◆ What to produce ◆
Hand back all of the records exactly as they read.

★ ★ ★ ★

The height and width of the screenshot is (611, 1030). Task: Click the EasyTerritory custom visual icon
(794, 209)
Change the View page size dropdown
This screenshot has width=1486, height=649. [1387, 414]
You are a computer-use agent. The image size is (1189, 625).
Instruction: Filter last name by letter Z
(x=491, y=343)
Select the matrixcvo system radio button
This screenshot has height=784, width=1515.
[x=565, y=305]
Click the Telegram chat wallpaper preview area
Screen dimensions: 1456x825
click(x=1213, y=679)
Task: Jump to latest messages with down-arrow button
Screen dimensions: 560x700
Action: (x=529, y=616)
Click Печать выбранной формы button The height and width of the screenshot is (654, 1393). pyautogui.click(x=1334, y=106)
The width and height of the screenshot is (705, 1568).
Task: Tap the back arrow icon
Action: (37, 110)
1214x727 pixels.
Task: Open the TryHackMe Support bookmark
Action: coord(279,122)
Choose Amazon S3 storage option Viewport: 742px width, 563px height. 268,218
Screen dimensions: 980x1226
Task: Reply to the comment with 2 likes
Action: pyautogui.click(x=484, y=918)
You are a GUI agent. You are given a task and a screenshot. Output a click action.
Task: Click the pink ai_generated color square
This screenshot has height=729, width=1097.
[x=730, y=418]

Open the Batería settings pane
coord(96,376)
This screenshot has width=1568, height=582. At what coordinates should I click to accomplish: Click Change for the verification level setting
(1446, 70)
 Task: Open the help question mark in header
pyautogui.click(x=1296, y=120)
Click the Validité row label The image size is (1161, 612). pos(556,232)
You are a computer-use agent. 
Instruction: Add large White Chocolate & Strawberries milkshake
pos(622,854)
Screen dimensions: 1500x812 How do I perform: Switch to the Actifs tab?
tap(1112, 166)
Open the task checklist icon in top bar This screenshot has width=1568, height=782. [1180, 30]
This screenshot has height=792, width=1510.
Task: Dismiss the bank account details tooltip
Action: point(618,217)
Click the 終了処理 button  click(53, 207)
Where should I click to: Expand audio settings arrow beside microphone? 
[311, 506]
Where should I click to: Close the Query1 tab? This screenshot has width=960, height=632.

★ ★ ★ ★

◆ Solved problem ◆
The height and width of the screenshot is (611, 1030). Task: Click the EasyTerritory custom visual icon
(794, 209)
Change the View page size dropdown
This screenshot has width=1486, height=649. [1387, 414]
You are a computer-use agent. The image size is (1189, 625).
Instruction: Filter last name by letter Z
(x=491, y=343)
Select the matrixcvo system radio button
This screenshot has height=784, width=1515.
[x=565, y=305]
Click the Telegram chat wallpaper preview area
Screen dimensions: 1456x825
click(x=1213, y=679)
Task: Jump to latest messages with down-arrow button
Screen dimensions: 560x700
Action: (x=529, y=616)
Click Печать выбранной формы button The height and width of the screenshot is (654, 1393). pyautogui.click(x=1334, y=106)
The width and height of the screenshot is (705, 1568).
Task: Tap the back arrow icon
Action: (37, 110)
1214x727 pixels.
Task: Open the TryHackMe Support bookmark
Action: coord(279,122)
Choose Amazon S3 storage option Viewport: 742px width, 563px height. 268,218
Screen dimensions: 980x1226
Task: Reply to the comment with 2 likes
Action: pyautogui.click(x=484, y=918)
You are a GUI agent. You are given a task and a screenshot. Output a click action.
Task: Click the pink ai_generated color square
This screenshot has height=729, width=1097.
[x=730, y=418]

Open the Batería settings pane
coord(96,376)
This screenshot has width=1568, height=582. At what coordinates should I click to accomplish: Click Change for the verification level setting
(1446, 70)
 Task: Open the help question mark in header
pyautogui.click(x=1296, y=120)
Click the Validité row label The image size is (1161, 612). pos(556,232)
You are a computer-use agent. 
Instruction: Add large White Chocolate & Strawberries milkshake
pos(622,854)
Screen dimensions: 1500x812 How do I perform: Switch to the Actifs tab?
tap(1112, 166)
Open the task checklist icon in top bar This screenshot has width=1568, height=782. [1180, 30]
This screenshot has height=792, width=1510.
Task: Dismiss the bank account details tooltip
Action: point(618,217)
Click the 終了処理 button  click(53, 207)
Where should I click to: Expand audio settings arrow beside microphone? 
[311, 506]
Where should I click to: Close the Query1 tab? This screenshot has width=960, height=632.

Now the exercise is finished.